We co-filed a resolution at Barclays’s AGM, as part of a coalition co-ordinated by ShareAction. This attracted the support of 24% of shareholders. The board proposed an alternative resolution with a net-zero ambition and a commitment to align its activities with the Paris Accord, but which did not have a timeline to phase out lending to fossil fuel companies.
According to the NHS, one in four people in the world will be affected by mental or neurological disorders at some point in their lives. The impact of social isolation, uncertain employment, or bereavement due to coronavirus, could have mental health consequences for many. We co-signed a letter to FTSE 100 constituent companies encouraging them to protect the mental health of their workforces during this extraordinary time. We called for an action plan specific to mental health during COVID-19 to be introduced at each workplace, which may include training for managers on how to spot warning signs and clear provision of details on how to access support. So far, comprehensive responses have been received from companies including AB Foods, Experian and Halma.
In its most recent Modern Slavery statement, Tesco noted instances of Modern Slavery in its supply chain in Thailand and Malaysia. We recognise that there is Modern Slavery in most, if not all supply chains, and, while we work collectively to eradicate Modern Slavery in society, that cannot be done without first uncovering it. This transparency from Tesco is welcome, along with its further investigation and action plans for the sites involved. We have previously engaged with Tesco on Modern Slavery. We are also part of the Find it, Fix it, Prevent it engagement on this matter with companies in the hospitality sector.
In 2016, the Hampton-Alexander review set recommendations for FTSE 350 companies to improve the representation of women at the board level and in senior management. It set a minimum 33% target to be reached by the end of 2020. In February 2020, FTSE 100 companies in aggregate reached this goal. However, the FTSE 250 had not. With less than six months to go, we continue to vote on gender diversity by voting against the re-election of the Chair of the Nominations committee at FTSE 350 companies where the Board composition is not at least 33% women. We are looking at how other aspects of diversity can be considered effectively.

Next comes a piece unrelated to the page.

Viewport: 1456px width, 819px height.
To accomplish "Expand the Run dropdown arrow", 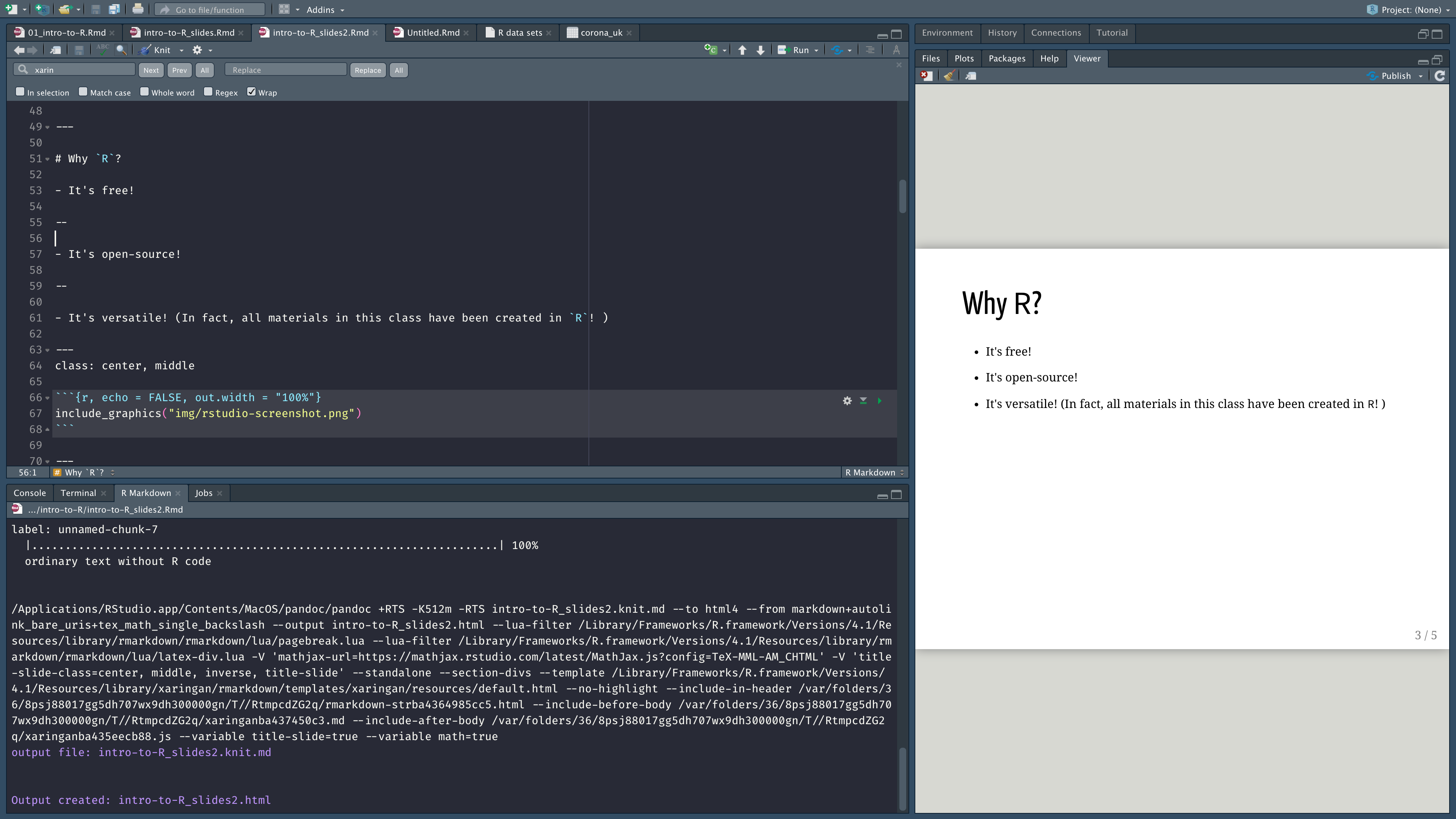I will point(816,50).
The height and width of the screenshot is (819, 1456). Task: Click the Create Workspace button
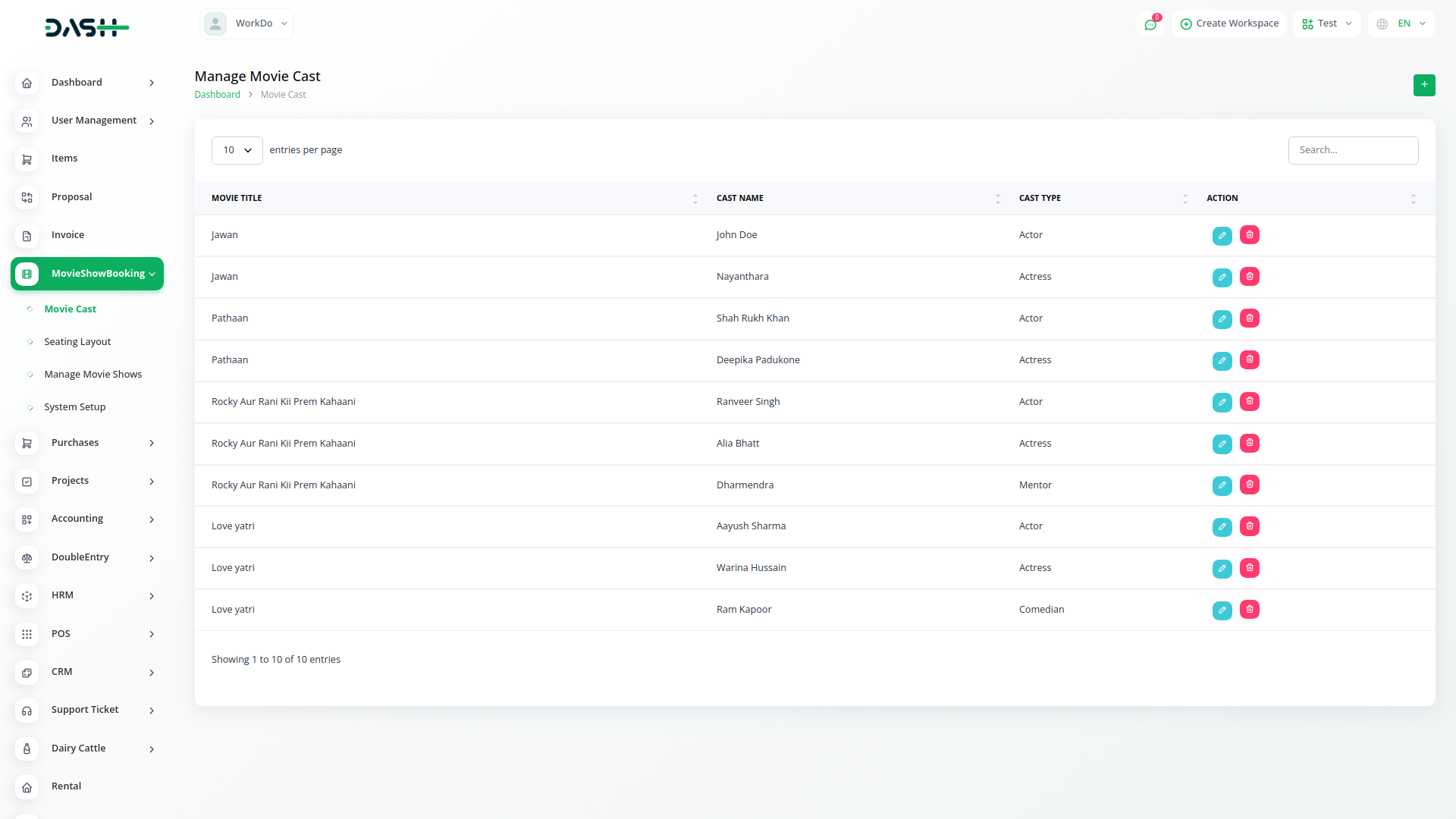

Q2 contains much of the AGM season, when companies with December year ends report to their shareholders. This year has seen an increase in the number of climate change resolutions (see Barclays above), and a number of ‘revolts’ where substantial minorities of shareholders voted against remuneration reports or executive pay schemes. These included Intertek, Lloyds Banking Group and Ten Entertainment Group among our holdings – we voted against remuneration policy in all three cases. Overall, during Q2 we voted against 63% of remuneration reports in the UK Equity Fund and 62% in the Epworth Global Equity Fund.